**Activity**
Where a line of the records holds the string "computer", copy that line.

Data listing START

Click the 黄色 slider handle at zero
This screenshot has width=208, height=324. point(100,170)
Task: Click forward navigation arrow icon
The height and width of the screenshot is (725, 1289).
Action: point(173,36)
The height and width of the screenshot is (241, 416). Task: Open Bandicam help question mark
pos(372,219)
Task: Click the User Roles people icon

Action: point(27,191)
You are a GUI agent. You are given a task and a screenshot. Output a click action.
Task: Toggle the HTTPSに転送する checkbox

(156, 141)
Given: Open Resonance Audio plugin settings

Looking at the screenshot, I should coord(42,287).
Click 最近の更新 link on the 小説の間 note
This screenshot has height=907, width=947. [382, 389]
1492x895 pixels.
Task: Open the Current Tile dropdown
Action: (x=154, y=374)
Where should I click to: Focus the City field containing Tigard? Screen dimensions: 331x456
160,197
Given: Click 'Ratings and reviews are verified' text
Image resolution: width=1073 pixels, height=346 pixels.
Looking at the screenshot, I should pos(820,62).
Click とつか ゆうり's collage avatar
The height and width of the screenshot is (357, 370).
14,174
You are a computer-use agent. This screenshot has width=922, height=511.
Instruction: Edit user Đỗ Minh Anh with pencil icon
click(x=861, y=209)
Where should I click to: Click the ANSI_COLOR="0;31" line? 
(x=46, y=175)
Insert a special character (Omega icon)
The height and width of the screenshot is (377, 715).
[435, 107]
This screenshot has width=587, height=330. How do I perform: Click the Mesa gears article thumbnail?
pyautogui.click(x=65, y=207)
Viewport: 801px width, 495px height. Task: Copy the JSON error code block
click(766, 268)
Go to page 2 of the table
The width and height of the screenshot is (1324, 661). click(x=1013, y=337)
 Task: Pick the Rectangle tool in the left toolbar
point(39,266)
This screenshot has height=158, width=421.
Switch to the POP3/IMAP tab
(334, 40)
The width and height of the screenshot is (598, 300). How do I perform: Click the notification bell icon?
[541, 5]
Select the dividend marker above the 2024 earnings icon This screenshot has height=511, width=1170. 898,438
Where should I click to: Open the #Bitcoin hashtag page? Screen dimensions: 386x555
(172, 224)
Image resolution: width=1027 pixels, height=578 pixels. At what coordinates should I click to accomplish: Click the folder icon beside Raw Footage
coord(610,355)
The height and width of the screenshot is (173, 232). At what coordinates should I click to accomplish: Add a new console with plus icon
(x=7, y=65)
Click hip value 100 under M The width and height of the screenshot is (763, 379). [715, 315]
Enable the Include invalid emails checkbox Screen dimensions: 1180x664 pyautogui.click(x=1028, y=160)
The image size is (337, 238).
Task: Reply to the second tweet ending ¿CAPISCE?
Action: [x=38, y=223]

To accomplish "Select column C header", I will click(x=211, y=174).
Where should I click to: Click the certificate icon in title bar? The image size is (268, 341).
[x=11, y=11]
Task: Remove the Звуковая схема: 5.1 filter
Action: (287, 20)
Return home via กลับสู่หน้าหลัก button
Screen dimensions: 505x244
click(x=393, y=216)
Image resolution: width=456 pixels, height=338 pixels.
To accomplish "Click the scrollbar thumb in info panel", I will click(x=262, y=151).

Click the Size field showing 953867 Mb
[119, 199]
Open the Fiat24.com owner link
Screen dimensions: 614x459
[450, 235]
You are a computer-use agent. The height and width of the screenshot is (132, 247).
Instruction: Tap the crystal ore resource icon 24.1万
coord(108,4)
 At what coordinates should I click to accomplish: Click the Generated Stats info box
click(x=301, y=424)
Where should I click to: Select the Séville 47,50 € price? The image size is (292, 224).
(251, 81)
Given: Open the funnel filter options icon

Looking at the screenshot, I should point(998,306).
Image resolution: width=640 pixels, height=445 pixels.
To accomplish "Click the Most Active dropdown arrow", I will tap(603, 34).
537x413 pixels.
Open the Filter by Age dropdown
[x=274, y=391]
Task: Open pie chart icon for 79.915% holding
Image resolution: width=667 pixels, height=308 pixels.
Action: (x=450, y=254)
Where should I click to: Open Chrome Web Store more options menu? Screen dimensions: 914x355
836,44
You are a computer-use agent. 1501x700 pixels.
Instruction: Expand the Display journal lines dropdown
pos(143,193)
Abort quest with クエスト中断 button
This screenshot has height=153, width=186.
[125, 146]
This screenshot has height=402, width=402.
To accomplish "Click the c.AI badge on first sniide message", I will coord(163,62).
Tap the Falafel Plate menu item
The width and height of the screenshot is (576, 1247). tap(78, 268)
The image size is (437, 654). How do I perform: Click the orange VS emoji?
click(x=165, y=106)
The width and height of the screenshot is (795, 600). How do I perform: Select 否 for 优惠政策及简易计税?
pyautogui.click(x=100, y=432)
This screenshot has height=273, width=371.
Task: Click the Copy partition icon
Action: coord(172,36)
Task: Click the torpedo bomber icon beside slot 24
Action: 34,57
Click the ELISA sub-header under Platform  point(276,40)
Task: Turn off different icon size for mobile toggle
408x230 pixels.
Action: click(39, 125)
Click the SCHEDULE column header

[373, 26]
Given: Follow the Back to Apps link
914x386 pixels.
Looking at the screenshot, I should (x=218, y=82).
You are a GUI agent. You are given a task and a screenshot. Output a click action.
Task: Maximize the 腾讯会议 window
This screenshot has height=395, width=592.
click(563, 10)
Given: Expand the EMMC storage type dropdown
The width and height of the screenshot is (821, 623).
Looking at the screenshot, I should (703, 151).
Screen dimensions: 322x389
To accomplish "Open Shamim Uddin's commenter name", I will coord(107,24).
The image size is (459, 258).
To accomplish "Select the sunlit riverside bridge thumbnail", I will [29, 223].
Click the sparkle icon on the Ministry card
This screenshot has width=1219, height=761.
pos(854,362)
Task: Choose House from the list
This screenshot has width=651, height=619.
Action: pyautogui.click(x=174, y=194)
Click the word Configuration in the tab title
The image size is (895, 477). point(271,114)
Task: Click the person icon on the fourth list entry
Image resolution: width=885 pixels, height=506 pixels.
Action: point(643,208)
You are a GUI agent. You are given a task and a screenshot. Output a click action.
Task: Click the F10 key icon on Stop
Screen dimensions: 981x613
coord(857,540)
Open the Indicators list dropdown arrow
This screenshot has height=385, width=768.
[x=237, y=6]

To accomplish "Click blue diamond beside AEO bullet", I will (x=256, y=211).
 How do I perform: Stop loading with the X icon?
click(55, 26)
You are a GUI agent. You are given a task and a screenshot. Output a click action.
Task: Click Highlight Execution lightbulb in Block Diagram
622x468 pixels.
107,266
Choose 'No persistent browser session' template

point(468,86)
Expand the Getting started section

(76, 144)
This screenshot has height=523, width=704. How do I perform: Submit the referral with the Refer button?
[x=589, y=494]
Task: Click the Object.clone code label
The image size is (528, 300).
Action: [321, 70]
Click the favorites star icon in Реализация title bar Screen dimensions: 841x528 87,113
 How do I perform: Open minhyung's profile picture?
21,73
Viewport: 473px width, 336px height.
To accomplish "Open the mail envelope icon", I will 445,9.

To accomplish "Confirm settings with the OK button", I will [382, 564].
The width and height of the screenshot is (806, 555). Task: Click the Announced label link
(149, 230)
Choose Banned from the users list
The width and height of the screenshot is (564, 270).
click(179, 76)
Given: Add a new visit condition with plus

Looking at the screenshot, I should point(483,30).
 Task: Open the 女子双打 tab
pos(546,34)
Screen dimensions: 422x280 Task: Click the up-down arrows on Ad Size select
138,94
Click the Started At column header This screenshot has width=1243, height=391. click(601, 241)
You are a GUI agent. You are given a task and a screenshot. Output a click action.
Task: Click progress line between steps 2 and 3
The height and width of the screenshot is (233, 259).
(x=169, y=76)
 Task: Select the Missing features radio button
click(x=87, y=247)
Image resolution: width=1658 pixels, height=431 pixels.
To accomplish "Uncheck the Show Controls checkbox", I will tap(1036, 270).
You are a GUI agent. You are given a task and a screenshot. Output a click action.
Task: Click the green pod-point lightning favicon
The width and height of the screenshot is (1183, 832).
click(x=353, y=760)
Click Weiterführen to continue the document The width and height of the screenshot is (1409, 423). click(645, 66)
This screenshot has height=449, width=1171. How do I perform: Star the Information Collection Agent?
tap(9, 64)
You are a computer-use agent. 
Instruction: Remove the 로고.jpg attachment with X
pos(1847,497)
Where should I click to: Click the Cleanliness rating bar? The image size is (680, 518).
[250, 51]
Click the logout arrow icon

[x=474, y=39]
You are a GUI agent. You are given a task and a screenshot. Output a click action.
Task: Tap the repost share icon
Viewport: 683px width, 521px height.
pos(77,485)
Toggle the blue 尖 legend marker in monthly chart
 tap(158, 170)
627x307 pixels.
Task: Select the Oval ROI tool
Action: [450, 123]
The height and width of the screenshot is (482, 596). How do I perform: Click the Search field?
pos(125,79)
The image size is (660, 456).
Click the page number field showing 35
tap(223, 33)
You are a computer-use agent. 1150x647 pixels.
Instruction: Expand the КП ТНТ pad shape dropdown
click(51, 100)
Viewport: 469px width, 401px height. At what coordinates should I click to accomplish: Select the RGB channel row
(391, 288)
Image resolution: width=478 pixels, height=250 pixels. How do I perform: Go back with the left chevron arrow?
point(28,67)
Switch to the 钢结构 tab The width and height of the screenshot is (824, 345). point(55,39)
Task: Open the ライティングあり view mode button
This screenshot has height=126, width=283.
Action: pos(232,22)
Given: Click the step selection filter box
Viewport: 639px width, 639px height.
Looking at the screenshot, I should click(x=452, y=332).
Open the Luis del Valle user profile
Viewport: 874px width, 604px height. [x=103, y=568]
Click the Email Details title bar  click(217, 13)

Data listing END

**Task solution**
You are a computer-use agent. This screenshot has width=922, height=511.
You are a computer-use agent. The height and width of the screenshot is (132, 247).
You are a computer-use agent. 1501x700 pixels.
You are a computer-use agent. 
You are a computer-use agent. 1150x647 pixels.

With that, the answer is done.